By Ruzanna Khachatrian
The governments of Armenia and Iraq plan to set up a commission on economic cooperation, according to the head of an Armenian parliamentary group promoting closer ties between the two states.
“The development of our relations with Iraq depends on the creation of that intergovernmental commission,” Ghukas Ulikhanian, an opposition deputy who chairs the Armenia-Iraq “friendship caucus,” said on Tuesday.
Ulikhanian and an Iraqi diplomat in Yerevan told journalists that the commission’s creation will enable Armenia to gain access to Iraq’s markets and win lucrative contracts.
The remarks followed last week’s visited to Iraq of a delegation of Armenian parliamentarians and businessmen led by Ulikhanian. The delegation flew to Baghdad with a batch of humanitarian assistance to the nation crippled by the 11-year UN sanctions. It was the fourth such trip in the last two years.
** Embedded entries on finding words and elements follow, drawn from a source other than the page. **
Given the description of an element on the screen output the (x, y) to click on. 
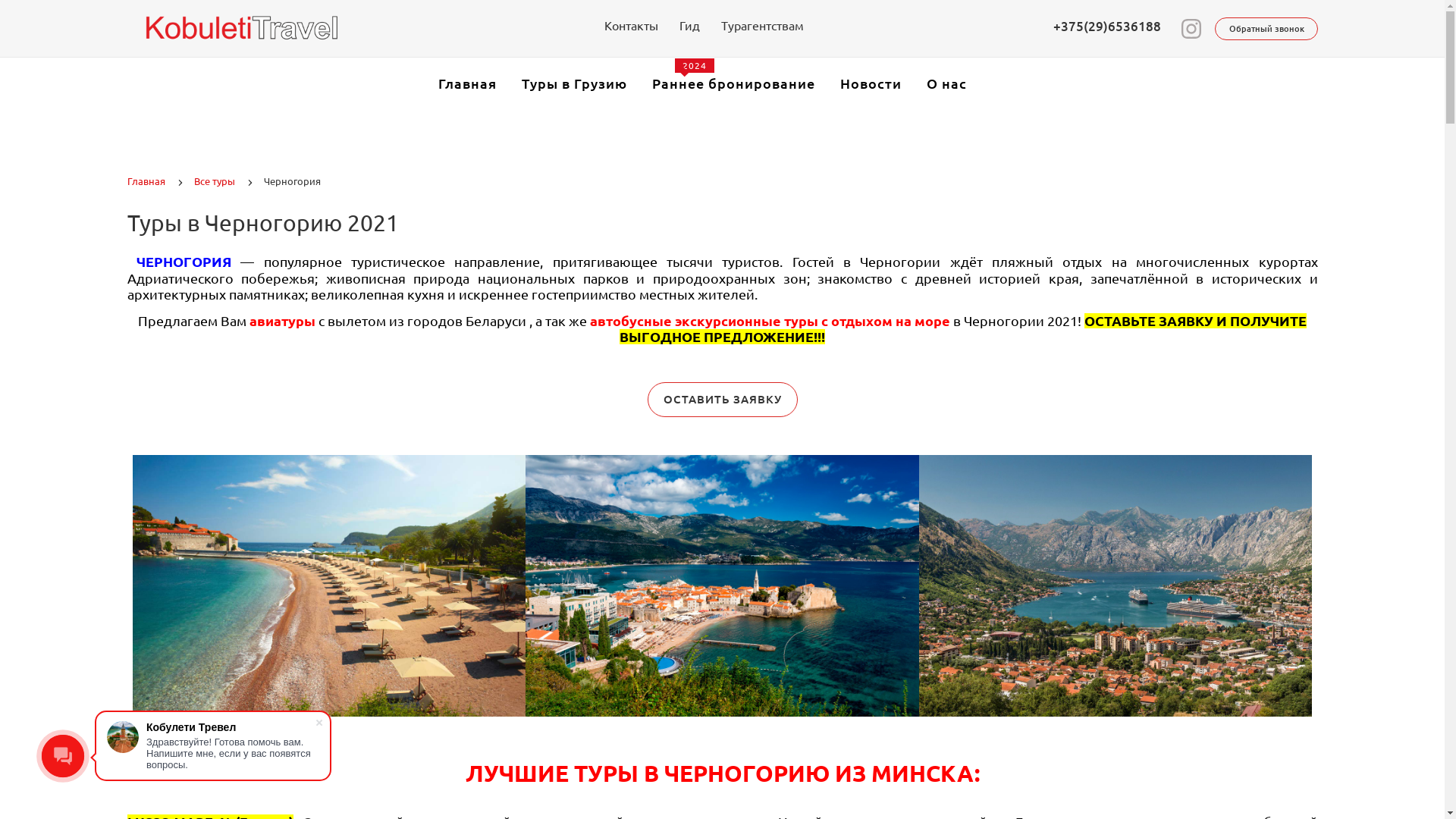
+375(29)6536188 Element type: text (1106, 25)
Given the description of an element on the screen output the (x, y) to click on. 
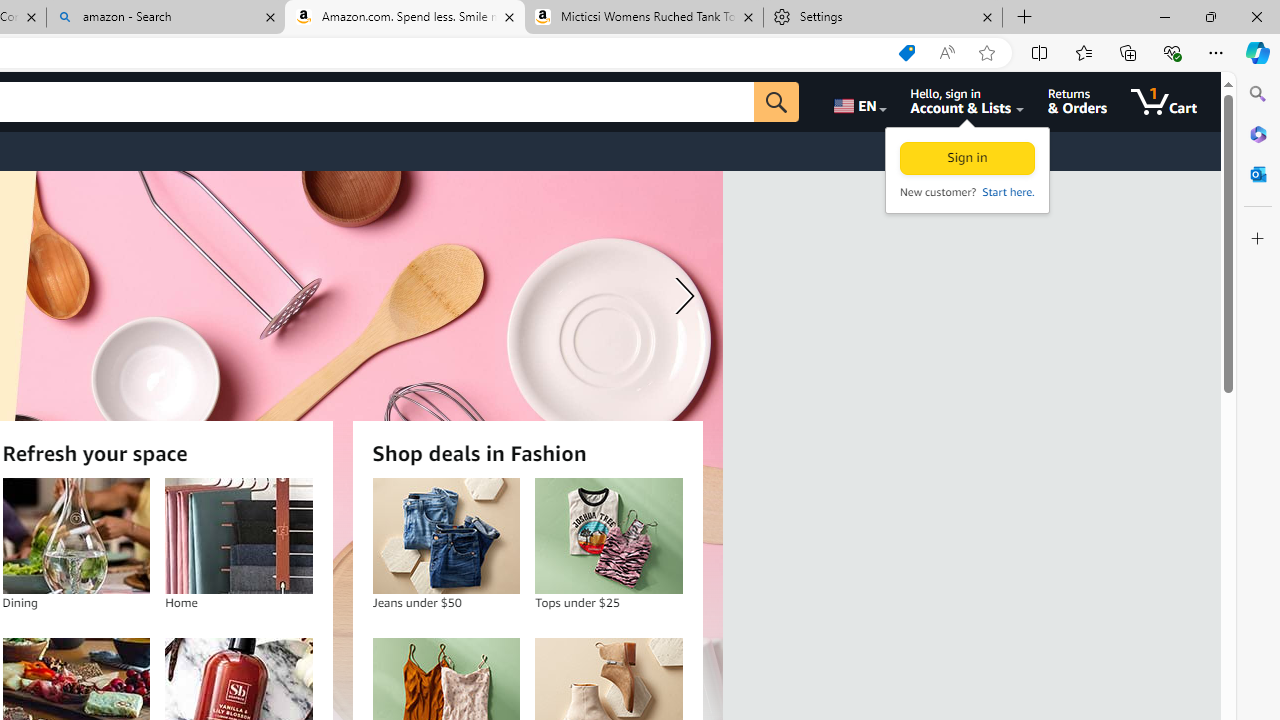
Search (1258, 94)
Settings (883, 17)
Close tab (987, 16)
Start here. (1007, 191)
Shopping in Microsoft Edge (906, 53)
Settings and more (Alt+F) (1215, 52)
amazon - Search (166, 17)
Next slide (680, 296)
Tops under $25 (608, 536)
Add this page to favorites (Ctrl+D) (986, 53)
Home (238, 536)
Returns & Orders (1077, 101)
Favorites (1083, 52)
1 item in cart (1163, 101)
Given the description of an element on the screen output the (x, y) to click on. 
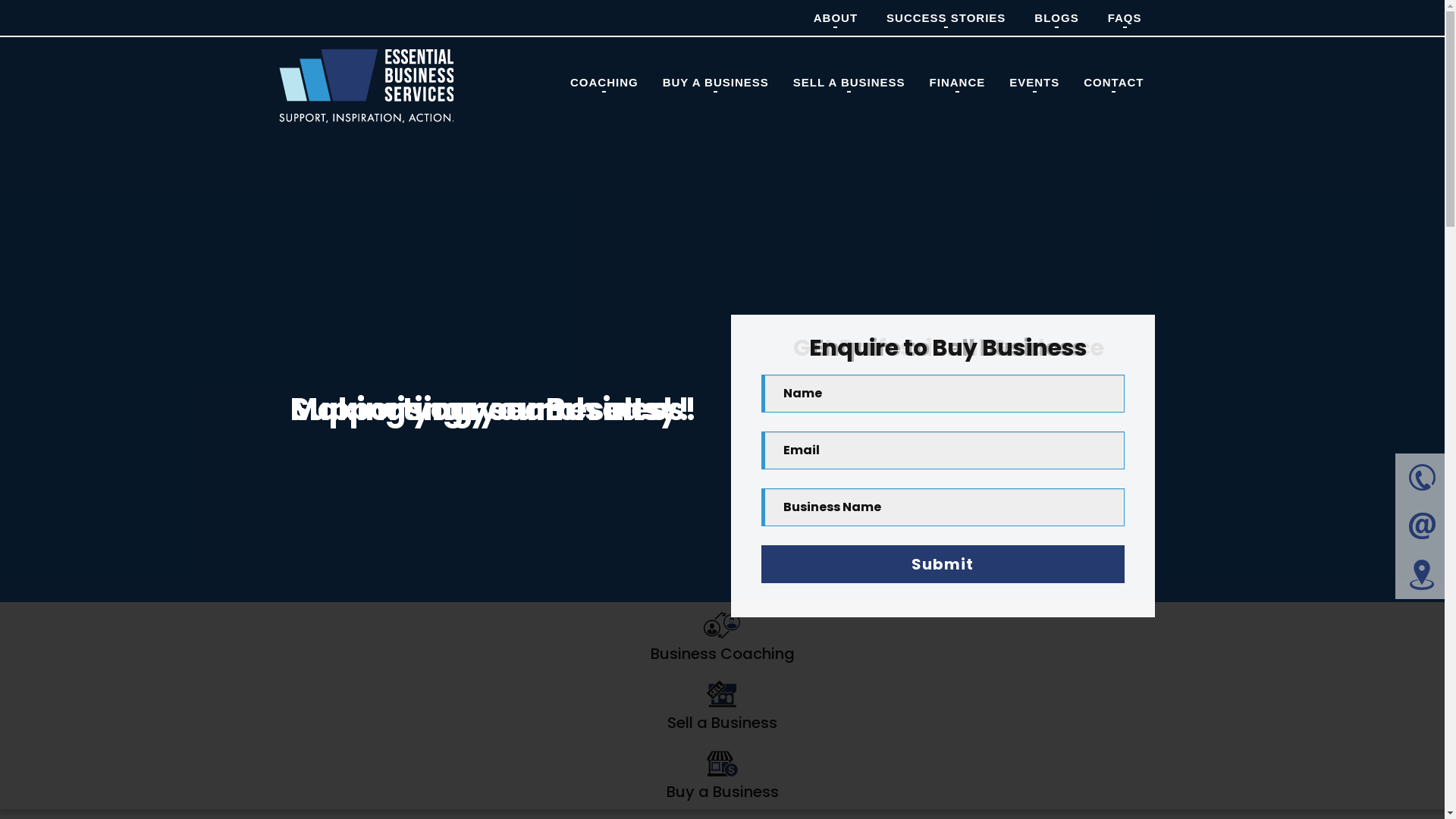
CONTACT Element type: text (1113, 82)
SUCCESS STORIES Element type: text (945, 17)
COACHING Element type: text (604, 82)
BLOGS Element type: text (1056, 17)
FAQS Element type: text (1124, 17)
ABOUT Element type: text (835, 17)
EVENTS Element type: text (1034, 82)
SELL A BUSINESS Element type: text (849, 82)
Submit Element type: text (942, 564)
BUY A BUSINESS Element type: text (715, 82)
FINANCE Element type: text (957, 82)
Given the description of an element on the screen output the (x, y) to click on. 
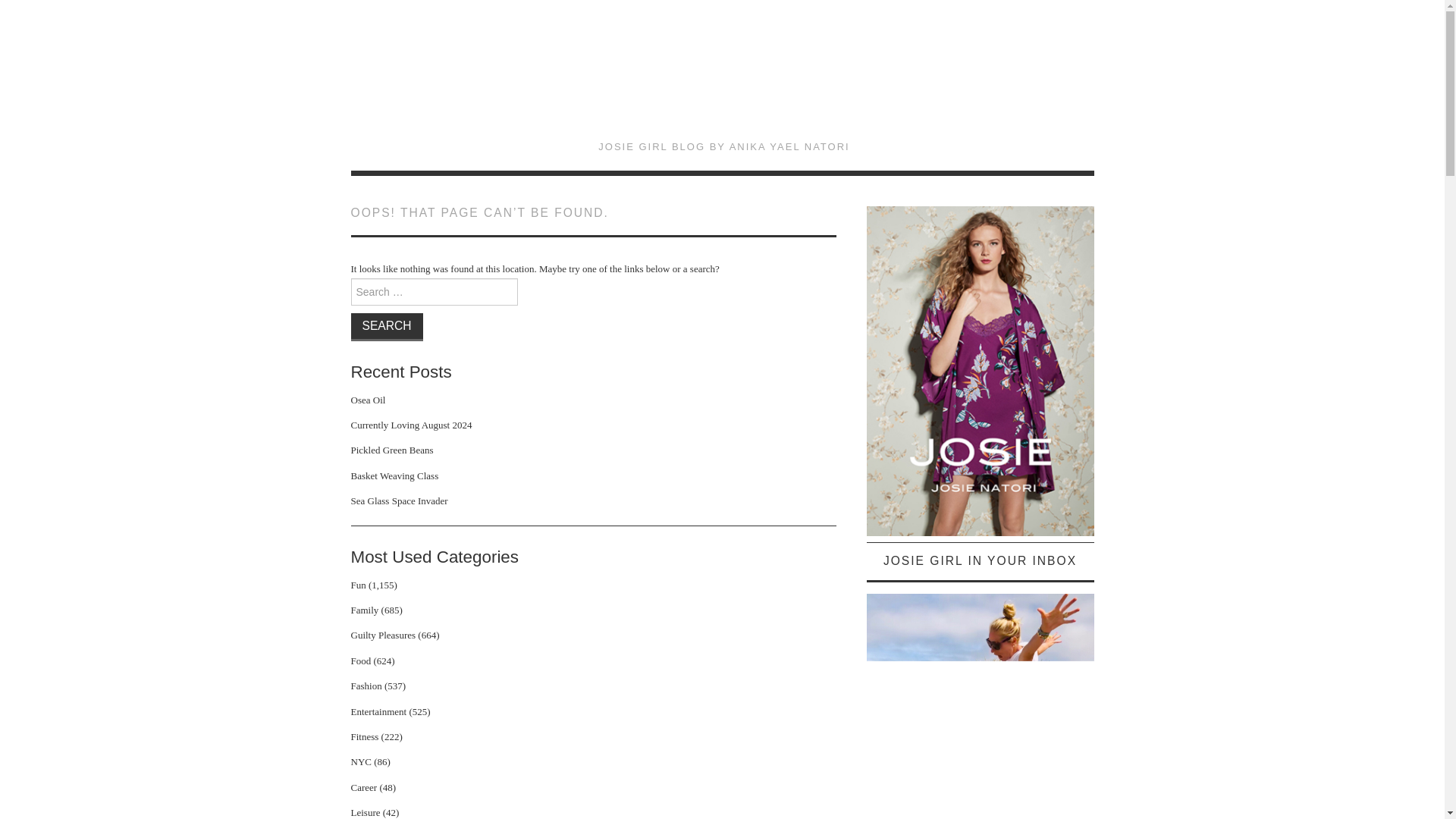
Search (386, 326)
Career (363, 787)
Search (386, 326)
Food (360, 660)
Family (364, 609)
Basket Weaving Class (394, 475)
Leisure (365, 812)
Search (386, 326)
Search for: (433, 290)
Fashion (365, 685)
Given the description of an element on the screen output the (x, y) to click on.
While in Baghdad, Ulikhanian and other deputies met with Tahayasin Ramadan, the number two figure in the Iraqi leadership. According to an official from the Iraqi embassy in Yerevan, Hagop Mardiros, Ramadan passed on to them a message from President Saddam Hussein urging the Armenian government to “speed up the development of our relations on the state level.”
Baghdad’s ambassador to Armenia, Abbas al-Badri, complained last November that Yerevan is being too slow in pursuing economic cooperation with his country. He said the signing of an agreement paving the way supplies of cheap Iraqi oil to Armenia under the UN “Oil for Food Program” has been postponed recently by the Armenian side for unknown reasons.
Ulikhanian said on Tuesday that senior diplomats from the two countries will meet “in February or March” to make final preparations for the launch of the bilateral commission. He and Mardiros, who is an ethnic Armenian, claimed that Iraq will grant Armenian companies an import quota worth at least $200 million after the commission begins its work.
Some Armenian manufacturers view Iraq as a lucrative export market and are increasingly lobbying for closer commercial links with Hussein’s regime. Ulikhanian himself owns a pharmaceutical company which is already present in Iraq.